Hunting in these open areas was different, too. Most of the small game was of the burrowing sort that lived in groups, and the larger animals simply outran us over the long flat stretches of land. Time spent in hunting was time not spent traveling. Occasionally I found unguarded hen houses and slipped in quietly to steal eggs from the sleeping birds. I did not scruple to raid plums and cherries from the orchards we passed through. Our most fortuitous kill was an ignorant young haragar, one of the rangy swine that some of the nomadic folk herded as a food beast. Where this one had strayed from, we did not question. Fang and sword, we brought it down. I let Nighteyes gorge to his content that night, and then annoyed him by cutting the rest of the meat into strips and sheets which I dried in the sun over a low fire. It took the better part of a day before I was satisfied the fatty meat was dried enough to keep well, but in the days to follow, we traveled more swiftly for it. When game presented itself, we hunted and killed, but when it did not, we had the smoked haragar to fall back on.

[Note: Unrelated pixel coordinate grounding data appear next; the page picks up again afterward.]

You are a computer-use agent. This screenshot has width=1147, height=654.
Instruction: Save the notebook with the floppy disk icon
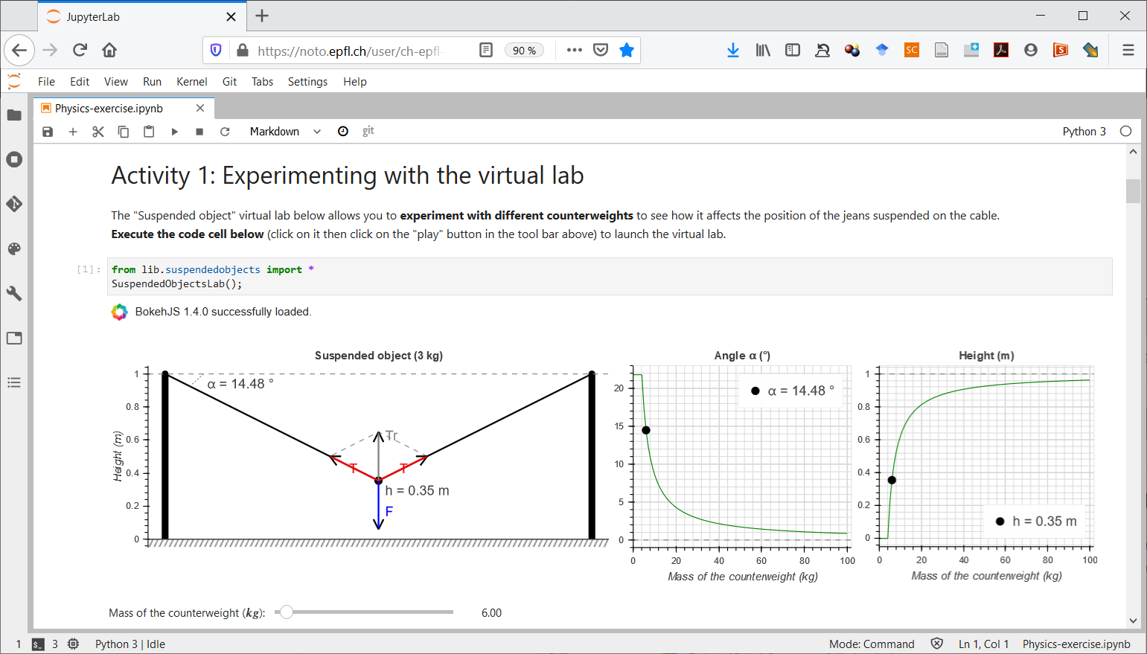click(48, 132)
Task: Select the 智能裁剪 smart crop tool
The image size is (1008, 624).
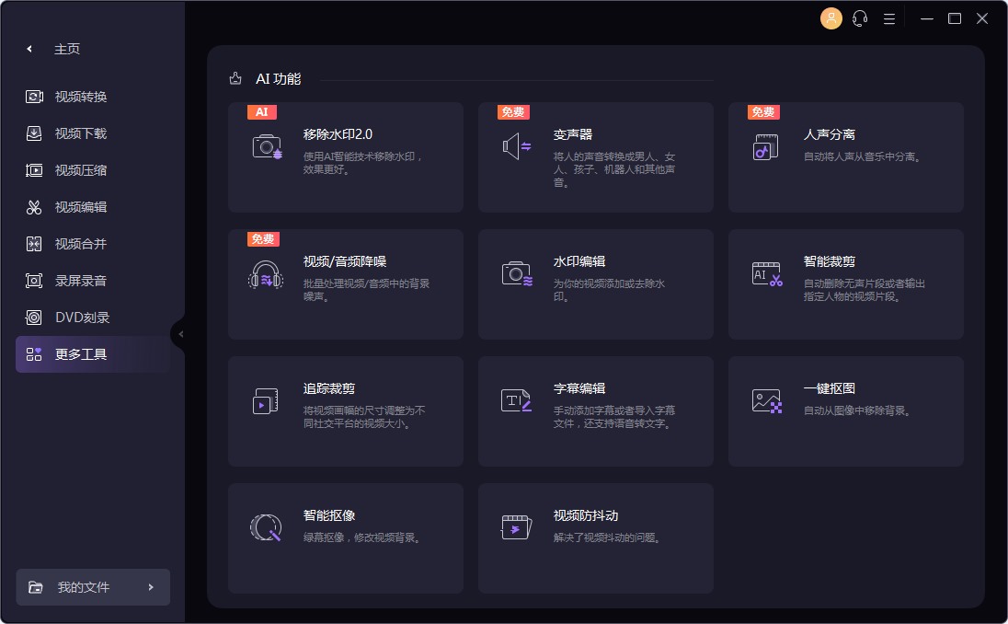Action: (x=845, y=283)
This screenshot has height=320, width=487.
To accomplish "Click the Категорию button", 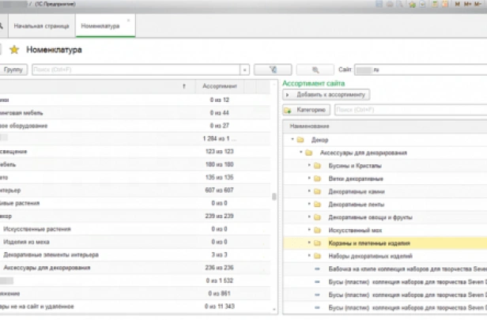I will point(306,110).

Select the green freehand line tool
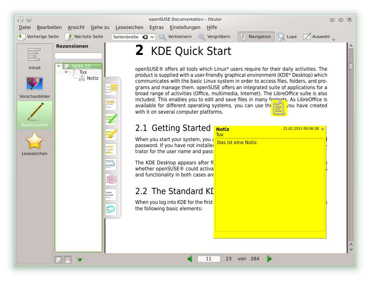[x=111, y=119]
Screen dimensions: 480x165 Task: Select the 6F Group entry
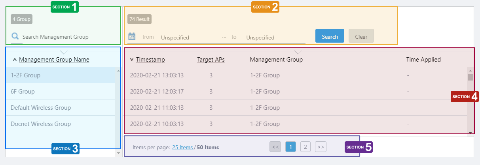tap(23, 92)
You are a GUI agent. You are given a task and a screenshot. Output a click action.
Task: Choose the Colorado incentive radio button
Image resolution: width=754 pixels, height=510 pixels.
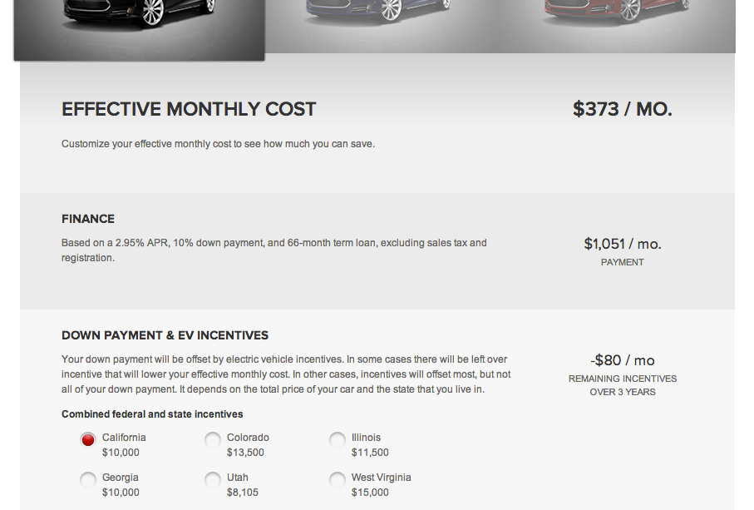point(213,439)
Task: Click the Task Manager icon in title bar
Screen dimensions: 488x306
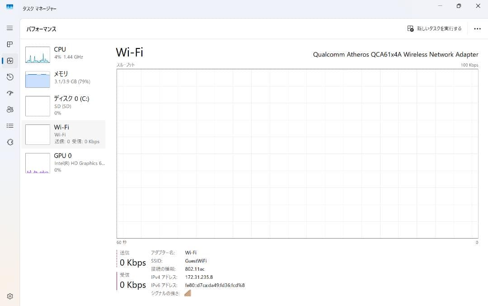Action: click(10, 6)
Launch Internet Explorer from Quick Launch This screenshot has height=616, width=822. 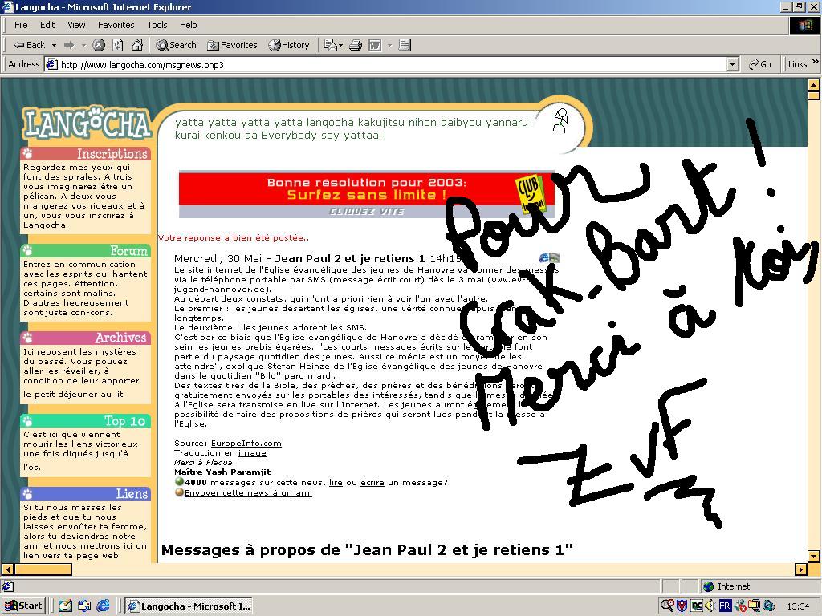(104, 606)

In this manner we followed the Buck River northwest. When we drew close to the substantial trading town of Turlake, we veered wide of it, and for a time steered only by the stars. This was far more to Nighteyes' liking, taking us over plains carpeted with dry sedgy grasses at this time of year. We frequently saw herds in the distance, of cattle and sheep or goats, and infrequently, haragar. My contact with the nomadic folk who followed those herds was limited to glimpses of them on horseback, or the sight of their fires outlining the conical tents they favored when they settled for a night or so.
We were wolves again for these long trotting nights. I had reverted once more, but I was aware of it and told myself that as long as I was it would do me little harm. In truth, I believe it did me good. Had I been traveling with another human, life would have been complicated. We would have discussed route and supplies and tactics once we arrived in Tradeford. But the wolf and I simply trotted along, night after night, and our existence was as simple as life could be. The comradeship between us grew deeper and deeper.
The words of Black Rolf had sunk deep into me and given me much to think about. In some ways, I had taken Nighteyes and the bond between us for granted. Once he had been a cub, but now he was my equal. And my friend. Some say "a dog" or "a horse" as if every one of them is like every other. I've heard a man call a mare he had owned for seven years "it" as if he were speaking of a chair. I've never understood that. One does not have to be Witted to know the companionship of a beast, and to know that the friendship of an animal is every bit as rich and complicated as that of a man or woman. Nosy had been a friendly, inquisitive, boyish dog when he was mine. Smithy had been tough and aggressive, inclined to bully anyone who would give way to him, and his sense of humor had had a rough edge to it. Nighteyes was as unlike them as he was unlike Burrich or Chade. It is no disrespect to any of them to say I was closest to him.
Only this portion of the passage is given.